Tuesday, January 15, 2008

Parents and Teachers Standing Up in Olympia, WA Against WASL

From the Olympian:
Education WASL battle continues

The issues: One major issue that doesn't look likely to go away is the fight over high-stakes testing for high school students. Last year, lawmakers delayed a requirement that seniors pass the math WASL in order to graduate. Similar pressure will be brought to bear by teachers groups, parents and skeptical lawmakers to suspend the reading and writing requirement for graduating seniors this year. Also on tap: Washington Education Association requests for belated cost-of-living pay raises to cover increases teachers didn't get in 2003-04, when raises for all state-paid workers were skipped to help balance the budget without general tax increases. Lawmakers also are likely to keep talking about school-funding issues and ways to bolster math instruction.

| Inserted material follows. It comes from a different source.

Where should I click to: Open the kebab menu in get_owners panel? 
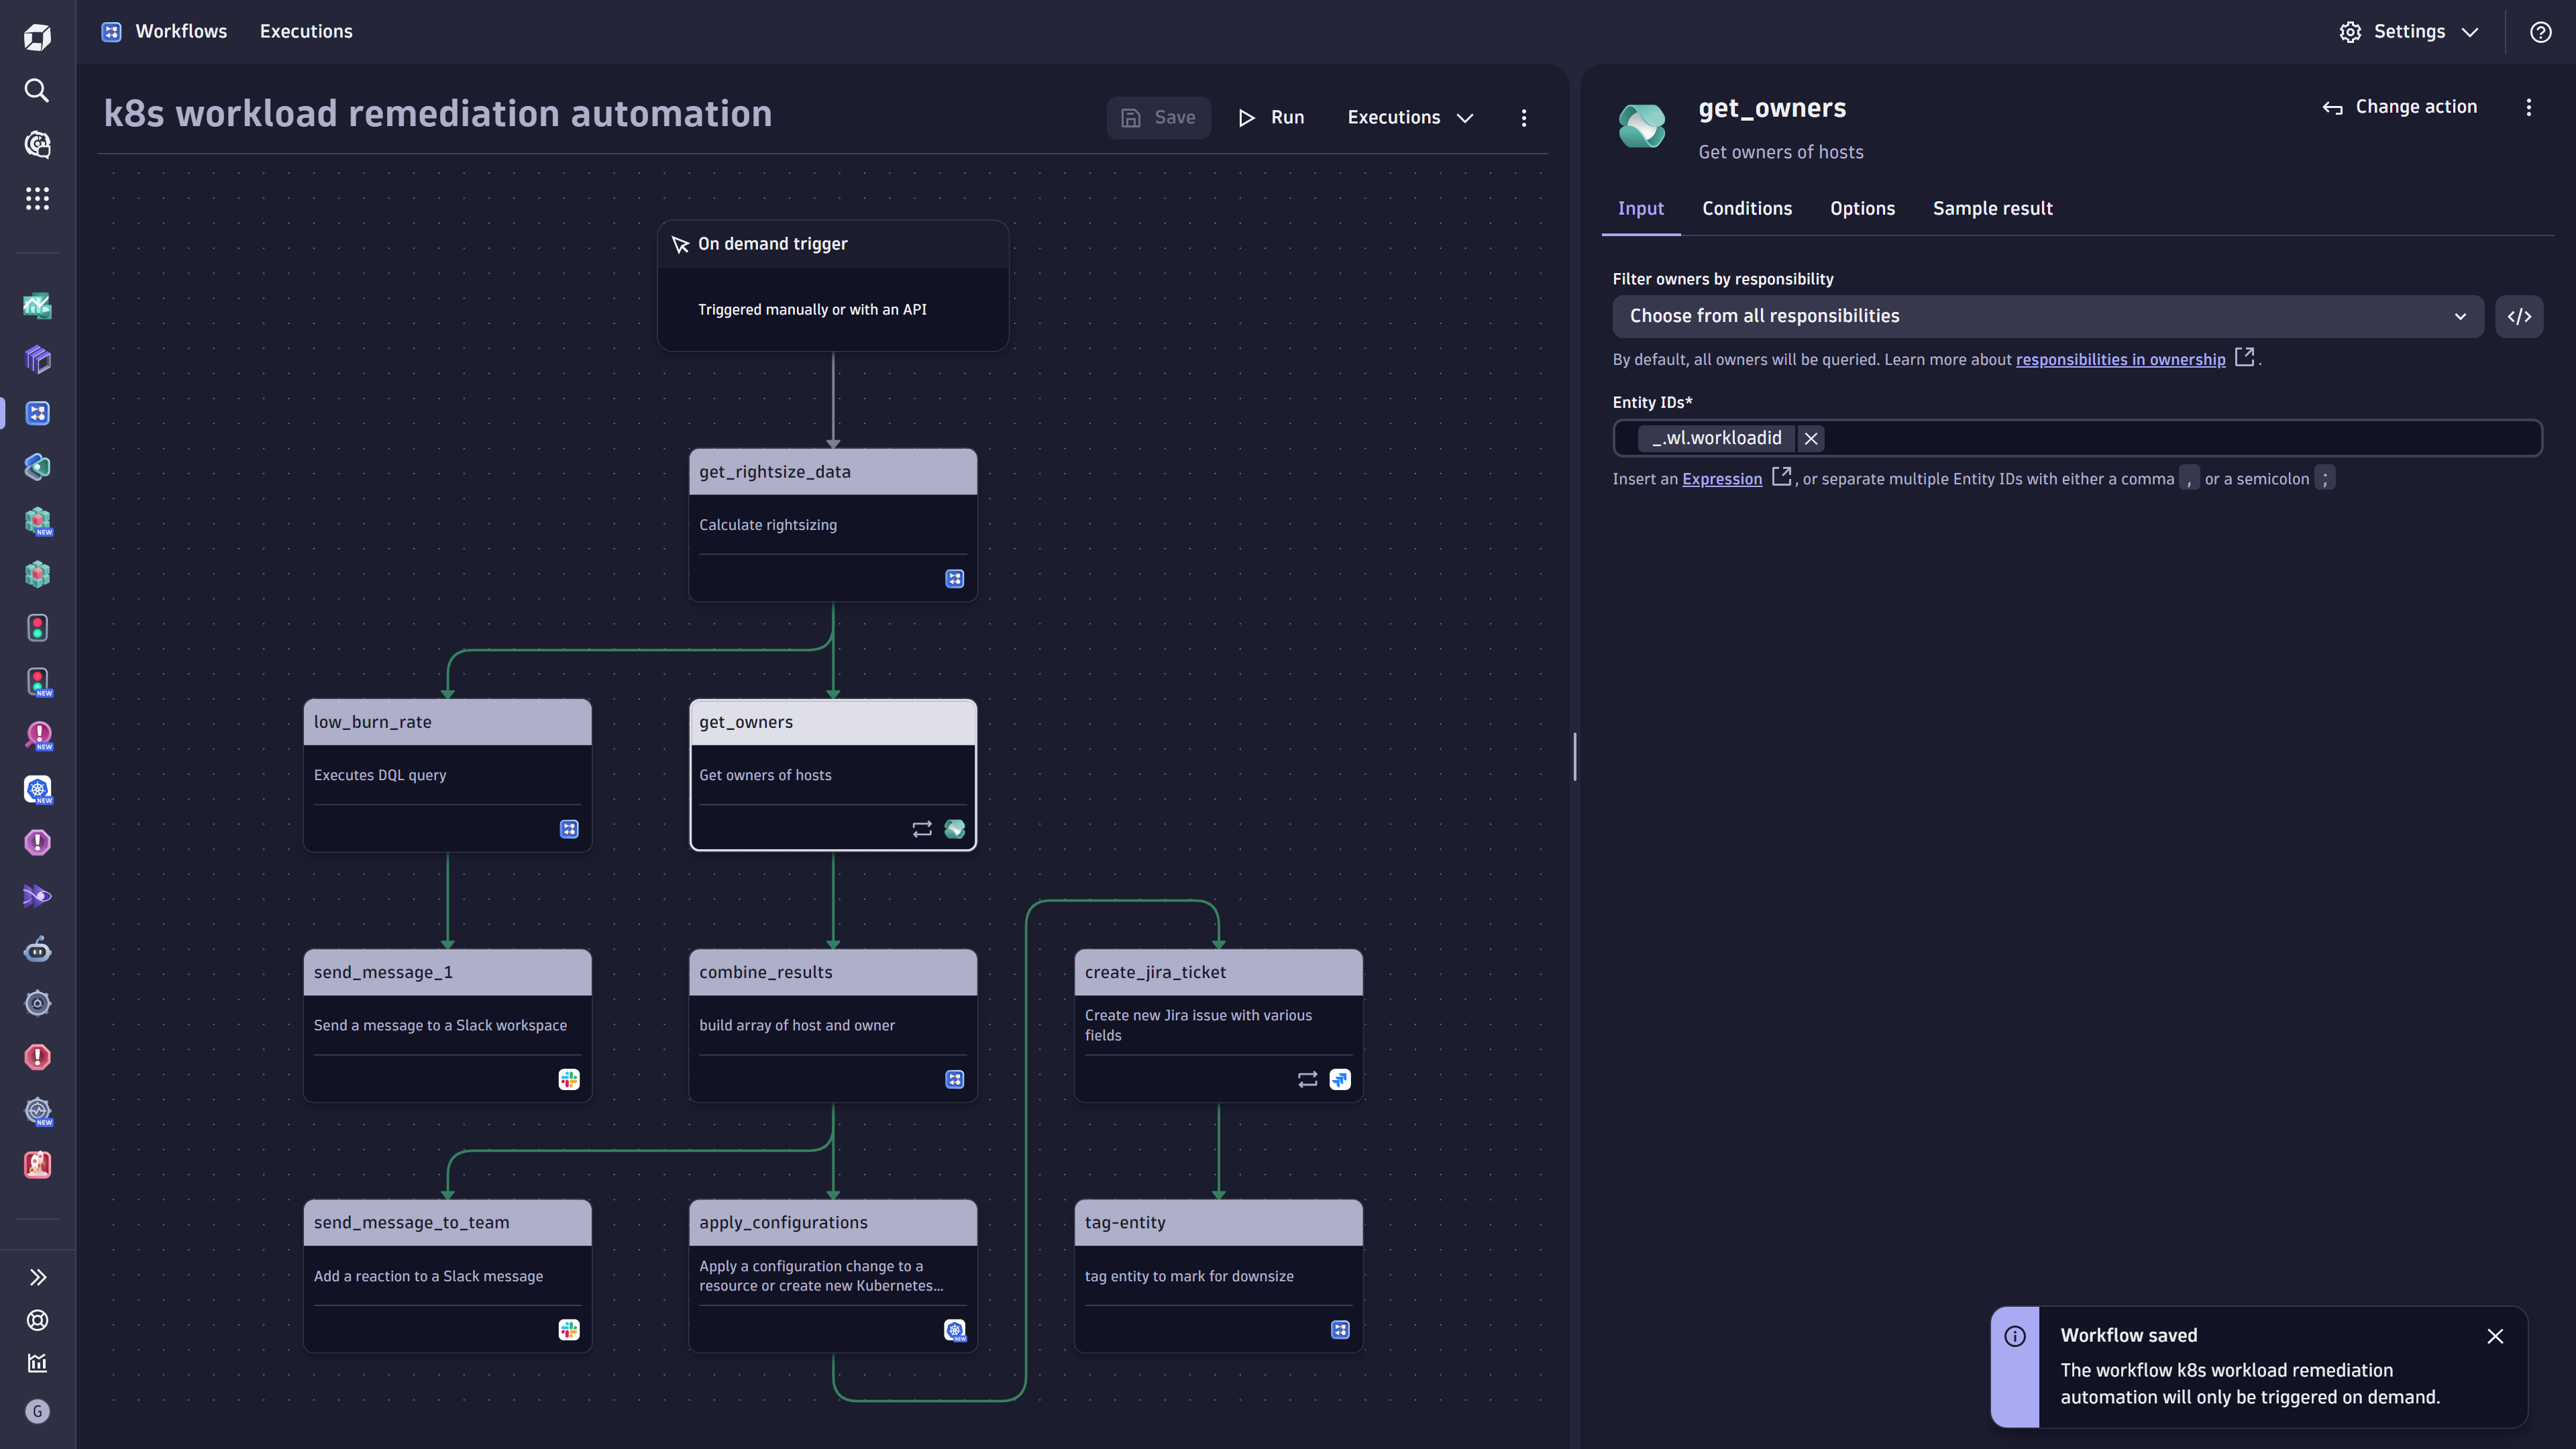coord(2528,107)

What's at stake: For this year's high school seniors, the right to graduate with classmates is one concern. But so is the education establishment's effort to raise learning standards, elevate student performance and make Washington more prepared to compete economically.

The players: The WEA long has had questions about using the WASL as a graduation test, and in October the state Parent Teacher Association took a position against using it as a graduation requirement. The business-oriented Washington Roundtable, Gregoire, state schools Superintendent Terry Bergeson and other advocates of higher performance have been adamant in wanting to push forward with testing.

Likely outcome: The testing has survived many attacks over the years, and Gov. Chris Gregoire gets the last word with her veto pen. Chopp put it this way: "I think there are going to be vigorous discussions about keeping the WASL as a graduation requirement. That doesn't mean we do away with it. … The governor has been very clear on that."